The pace of development of modern technologies is increasing every year. By the end of 2012, the global smartphone fleet approached the 1 billion mark.

units and this is just the beginning. By 2016, the global smartphone fleet will more than double and amount to 2.5 billion units. It is expected that the application market will show significant growth in the near future, this will ensure the serious interest of major media agencies and global companies in the advertising capabilities of mobile platforms. All this will lead to a serious growth of the Russian mobile advertising market, which by 2015 will grow 3.5 times and amount to $ 215.8 million compared to $ 60.8 million at the end of 2012.

 

Already, top companies participating in the market are actively recruiting inventory, trying to connect as many interesting and popular applications as possible. Among the representatives of this sphere, we can note several major players offering placement in applications on exclusive terms – companies i mho vi, SOL, iVengo (I SH-C apital).  For example, the company iVengo, which offers the placement of image fullscreen banners, actively attaches to the platform not only the world’s leading and Russian applications, but also high-quality start-ups with good potential. Not so long ago, such well-known and popular applications as “SportBox” and “Vesti”, owned by VGTRK, joined the platform. These applications have a really large and high-quality audience.  It is also worth noting the fact that, despite the fact that iVengo entered the market recently, VGTRK gave its applications on completely exclusive terms. This truly unprecedented step was noted by many market participants. As for the overall situation, as mentioned earlier, the Russian mobile advertising market will grow 3.5 times by 2015 and will amount to $215.8 million.

 

 

This forecast is based on the research conducted by the previously mentioned analytical company J’son & Partners Consulting and iVengo on the development of the global mobile advertising market. It is worth noting an important factor accompanying such a serious growth of the market – the cost of modern gadgets is actively decreasing, budget smartphones and tablets appear, the cost of which starts at $ 150.

 

 

At J&P, the mobile advertising market was divided into three main parts: display advertising (on-screen), contextual advertising, and advertising messages. It is worth noting that the concept of mobile advertising experts do not include mobile marketing and its components: the development of promotional applications, SMS marketing, loyalty programs, mobile social network marketing (mobile SMM).
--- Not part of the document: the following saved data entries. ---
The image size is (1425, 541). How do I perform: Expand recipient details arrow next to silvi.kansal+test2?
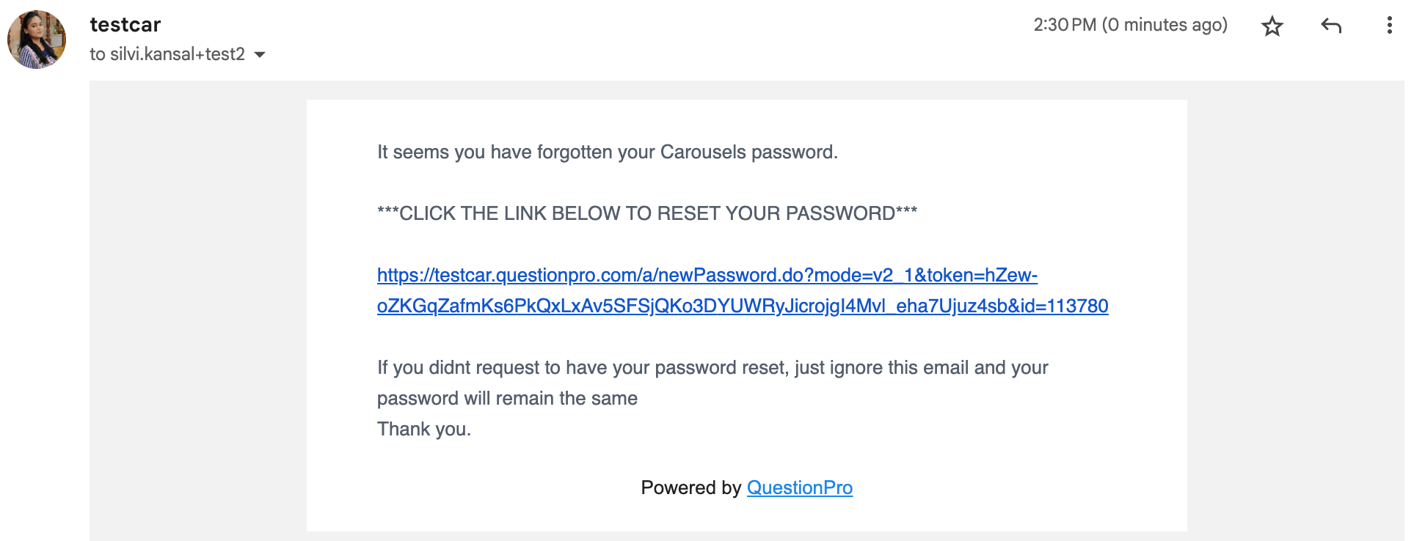pyautogui.click(x=260, y=55)
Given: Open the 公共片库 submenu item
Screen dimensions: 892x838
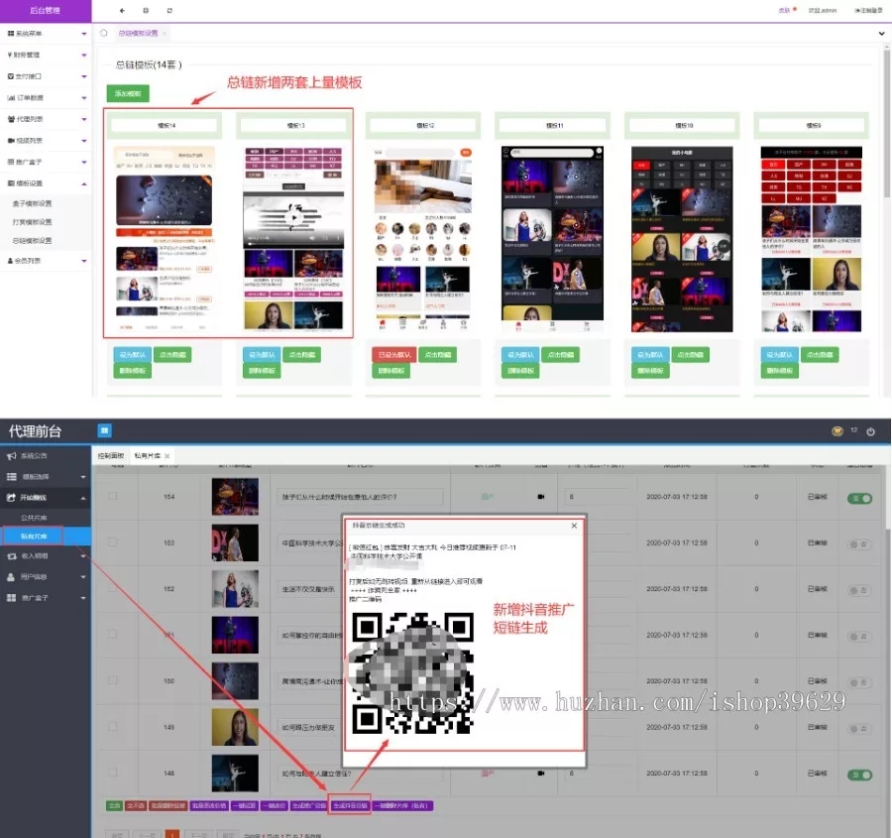Looking at the screenshot, I should (34, 517).
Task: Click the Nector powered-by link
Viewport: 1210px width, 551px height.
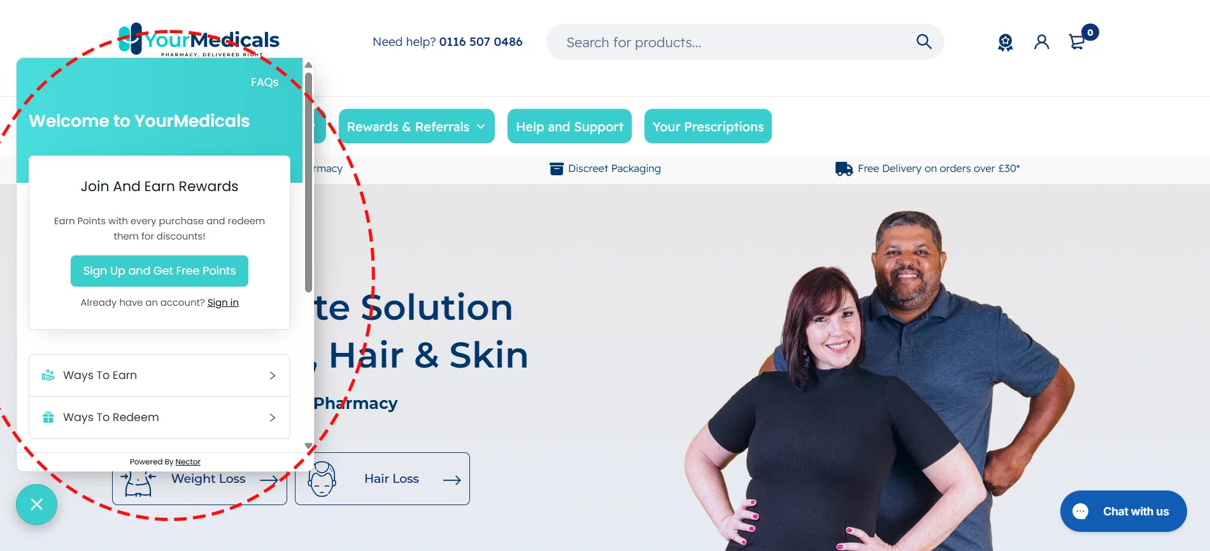Action: 188,462
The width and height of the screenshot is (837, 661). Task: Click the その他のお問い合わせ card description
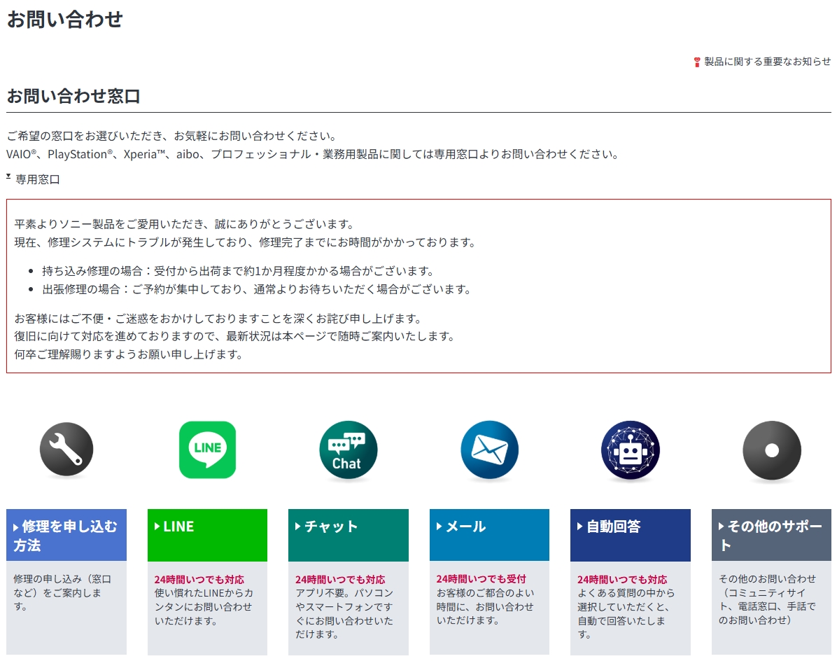[767, 599]
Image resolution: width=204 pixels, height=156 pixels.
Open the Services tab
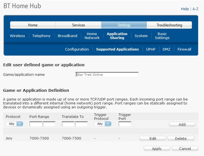click(x=78, y=25)
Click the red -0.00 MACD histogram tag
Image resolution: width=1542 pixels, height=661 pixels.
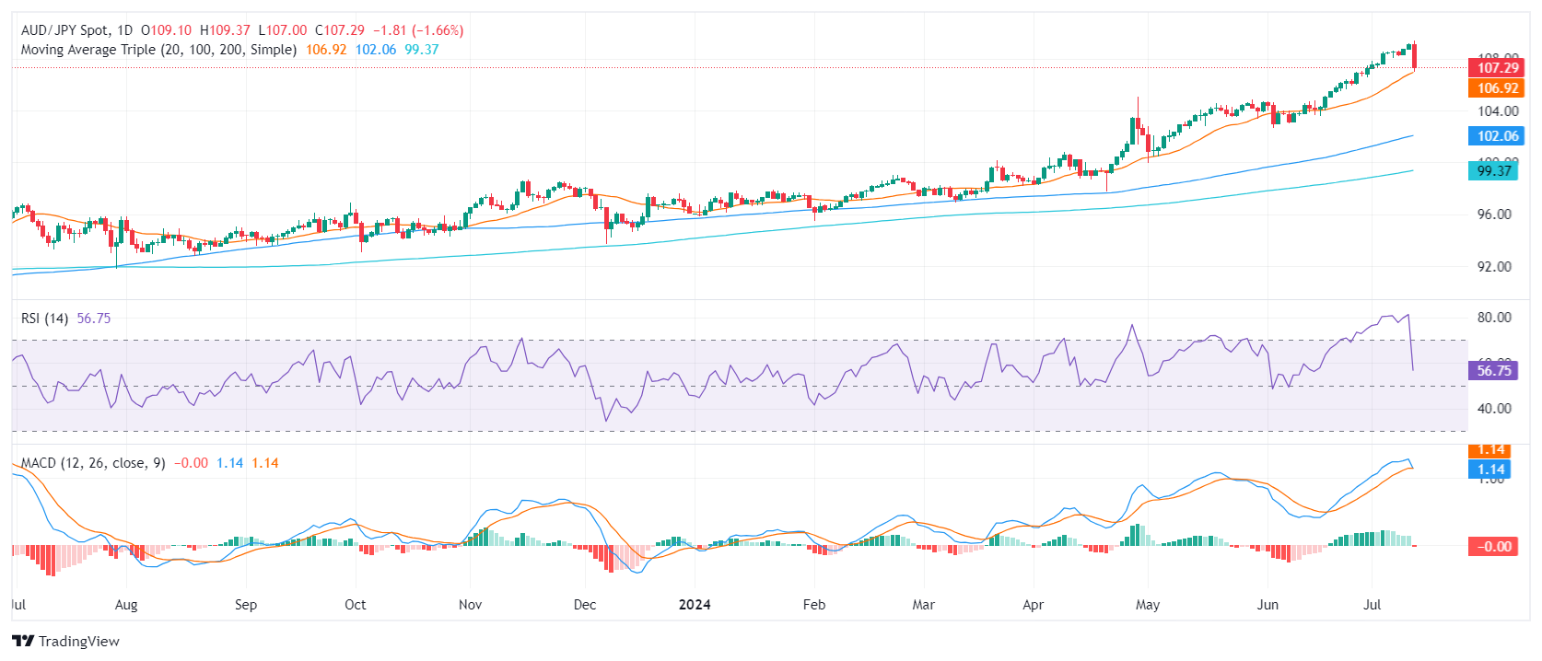click(1492, 546)
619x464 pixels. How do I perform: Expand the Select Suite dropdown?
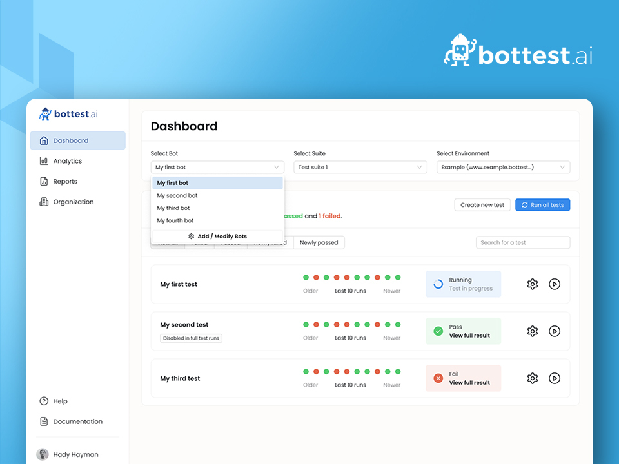point(360,168)
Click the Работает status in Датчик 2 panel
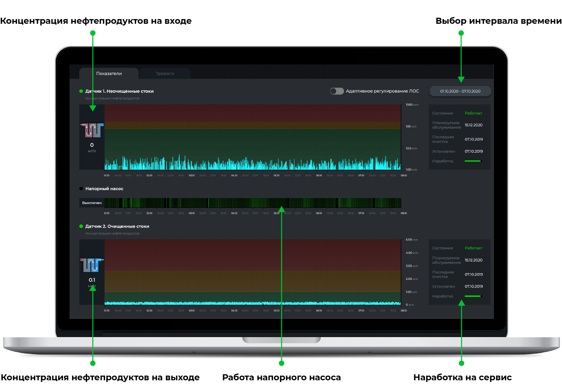This screenshot has height=392, width=562. click(473, 248)
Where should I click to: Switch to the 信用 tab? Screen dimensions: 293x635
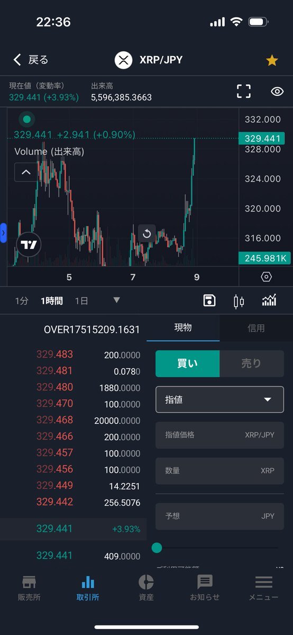pyautogui.click(x=256, y=328)
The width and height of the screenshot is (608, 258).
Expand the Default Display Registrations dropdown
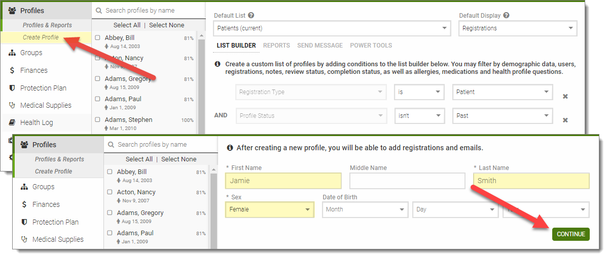click(x=518, y=28)
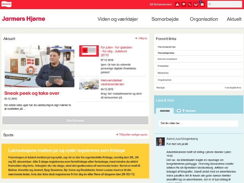Click the Realdania logo in top-left corner
This screenshot has width=244, height=183.
coord(6,4)
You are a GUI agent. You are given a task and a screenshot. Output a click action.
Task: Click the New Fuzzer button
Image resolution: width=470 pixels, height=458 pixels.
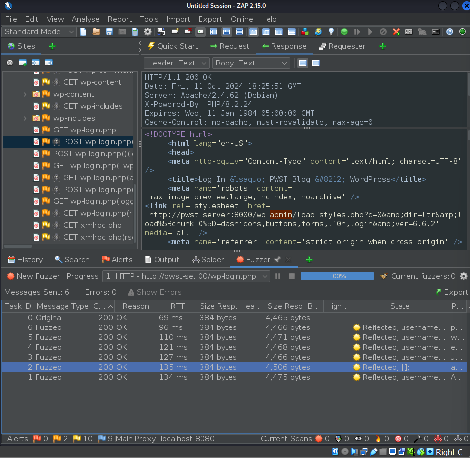[x=34, y=276]
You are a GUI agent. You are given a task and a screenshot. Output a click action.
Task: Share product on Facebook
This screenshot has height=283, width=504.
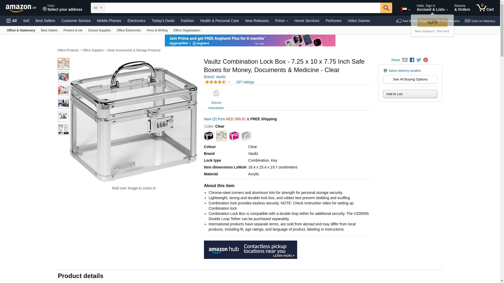(412, 60)
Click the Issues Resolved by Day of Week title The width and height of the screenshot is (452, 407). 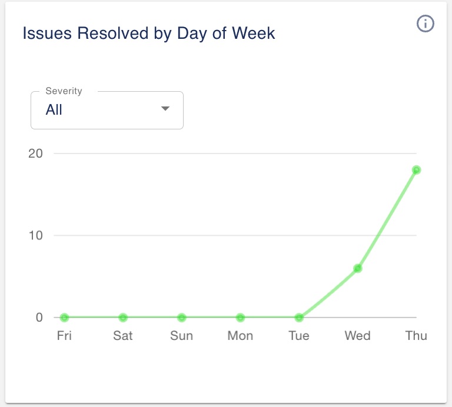(149, 33)
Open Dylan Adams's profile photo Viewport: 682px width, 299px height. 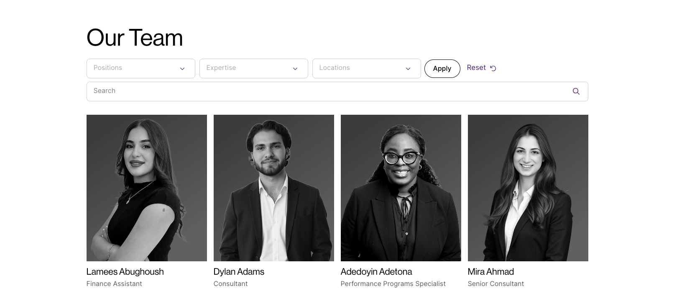coord(273,188)
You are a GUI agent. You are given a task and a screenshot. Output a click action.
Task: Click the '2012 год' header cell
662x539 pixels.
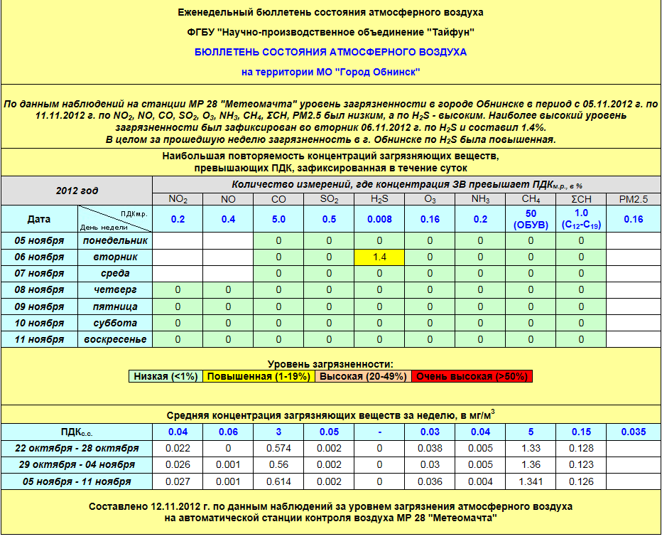pos(77,191)
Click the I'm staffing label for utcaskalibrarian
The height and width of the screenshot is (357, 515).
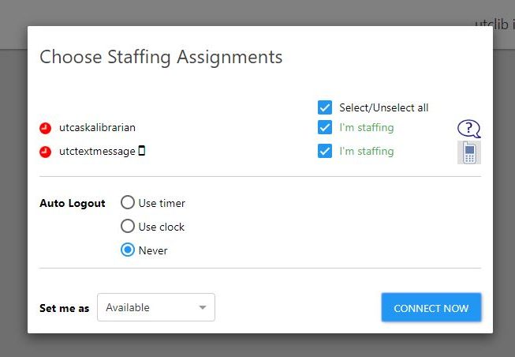(366, 127)
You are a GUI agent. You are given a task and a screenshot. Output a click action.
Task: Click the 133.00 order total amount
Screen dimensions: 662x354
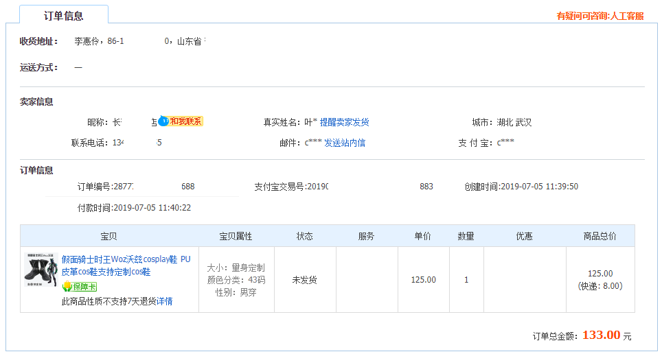pyautogui.click(x=601, y=335)
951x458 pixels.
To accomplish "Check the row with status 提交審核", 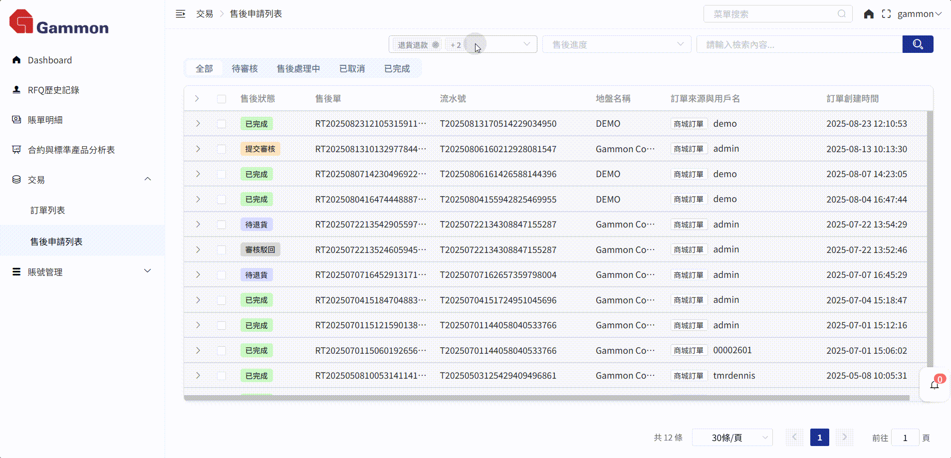I will click(x=222, y=149).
The main reasons for this growth in mobile advertising are the following factors: the growth in the number of smartphones and tablet computers, the development of mobile payment systems and mobile banking. To date, 42% of mobile Internet users access the Network from their gadgets every day.

In Russia, 60% of the mobile advertising market is occupied by SMS mailings. Op-screen advertising is considered very promising. In addition, it is expected that the number of ads in mobile applications will grow significantly, mainly on Android and iOS, which is logical – these systems occupy leading positions in the market.

 

According to experts from iVengo and J’son & Partners Consulting, the Russian mobile advertising market will grow steadily in the near future. The market volume in 2012 amounted to $60.8 million, and by 2015 it will increase to $215.8 million. By this time, advertising in mobile applications will be an excellent alternative to other marketing tools due to point contact, high penetration and diverse audience targeting capabilities. In the future, such contractors are planning to join a large number of popular and popular applications to the platform, implement various options for integrating the advertiser directly into the application itself, interactive communications with the audience, this will allow players to reach a new level and improve the quality of customer service, consolidating their positions in the market.